The 10.7-bsf industrial market inventory increased by 2% after almost 200 msf was delivered in 2018, but strong leasing demand held vacancy flat at 5%. Distribution-logistics and e-commerce demand led to upticks in construction and speculative development in many key U.S. markets, including Atlanta, Chicago and Dallas – with each having more than 18 msf underway. Overall, the U.S. construction pipeline near the end of 2018 was 19% larger than at year-end 2017, and projects underway were 32% preleased.

Beyond distribution, core data center markets are expanding to prepare for the arrival of 5G networks; increased cloud usage by consumers and Big Data suppliers; and higher blockchain and AI adoption levels in such markets as Northern Virginia, Phoenix, Chicago, Reno and Dallas. Construction starts are cooling in some metros that are critically land-constrained such as San Jose and West Palm Beach, but most markets feature burgeoning industrial-property-development pipelines. Industrial vacancy is expected to rise slightly by year-end 2019.

Investors remained steadfast in their support of the U.S. commercial real estate market in 2018. Sales were led by the multi-family and office sectors and foreign capital continued to flow into the U.S. Canada was again the top source of foreign capital, accounting for more than $40 billion of transactions and doubling its investment in comparison with 2017. France ($8.7 billion), Singapore ($6.3 billion), China ($5.6 billion) and Germany ($4.9 billion) rounded out the top five sources of foreign investment in 2018. Foreign and private capital will continue to sustain the U.S. investment market in 2019.

“Even though year-over-year volumes were fairly consistent in the U.S., activity was uncharacteristically weighted towards the early part of 2018,” noted John Kevill, Principal and Managing Director of U.S. Capital Markets for Avison Young. “This situation was largely a product of the broader economic volatility, and we anticipate that early 2019 will bring an uptick in transactional activity, particularly with fresh lender allocations and the availability of transitional debt. Expect to see institutional investors buy smaller properties than they typically have been investing in, thereby putting pressure on the private investors who have been dominating the under-$30-million market segment.”

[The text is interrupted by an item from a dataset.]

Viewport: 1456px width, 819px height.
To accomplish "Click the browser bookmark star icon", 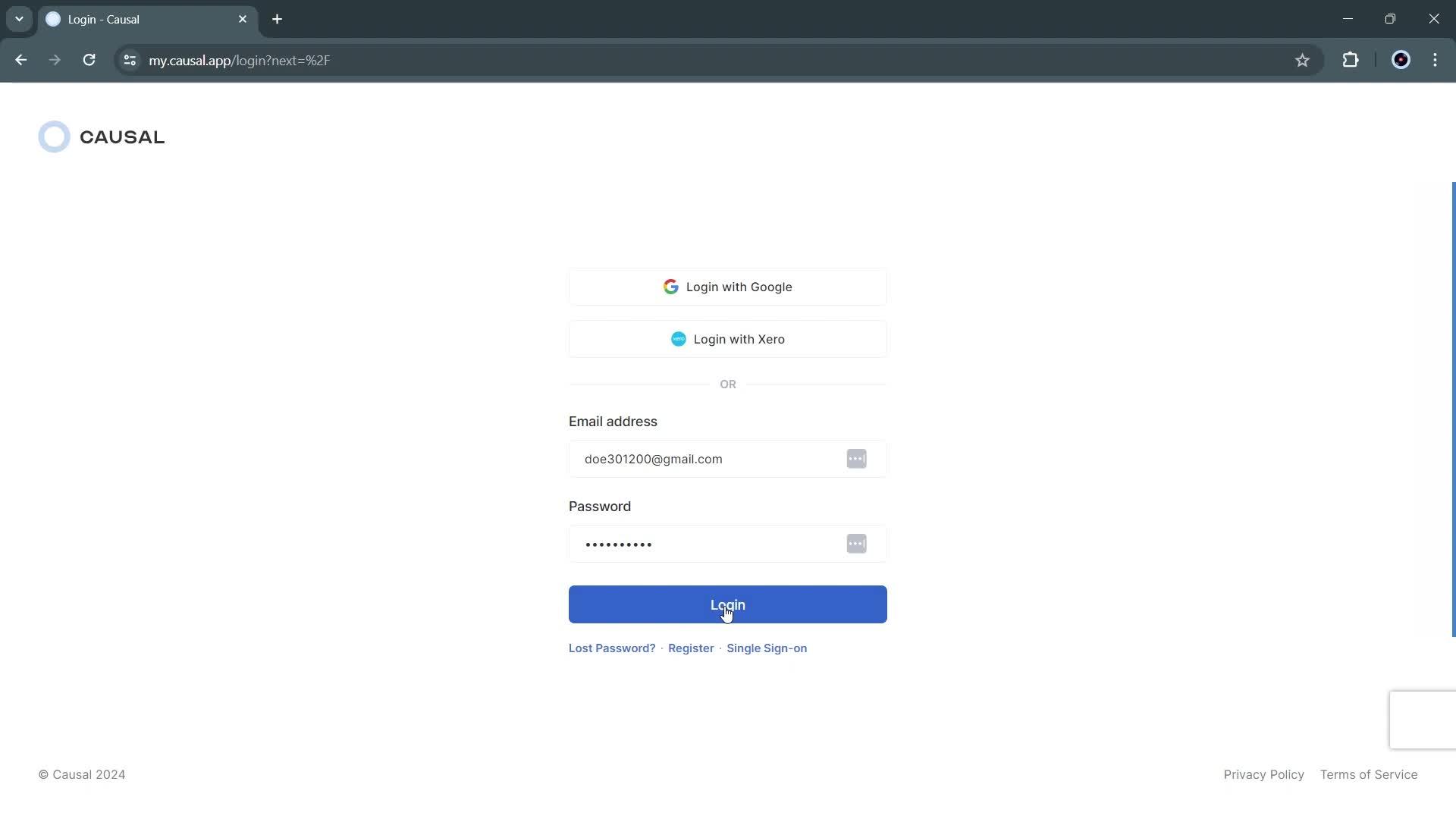I will (1303, 60).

Webb concluded: “Our outlook for 2019 remains consistent with that for the prior year. Modest interest-rate increases by the Federal Reserve are expected, but at a much decreased pace. The U.S. economy is strong overall; and with continued job-growth-related occupancy levels healthy, that strength should be maintained. However, the supply of labour, especially skilled labour, will have an impact on operating costs as well as the cost of new construction. Technological innovation – in procurement, occupancy optimization, workplace strategy, supply-chain management and many other areas – will continue to keep our industry in an evolutionary mode.”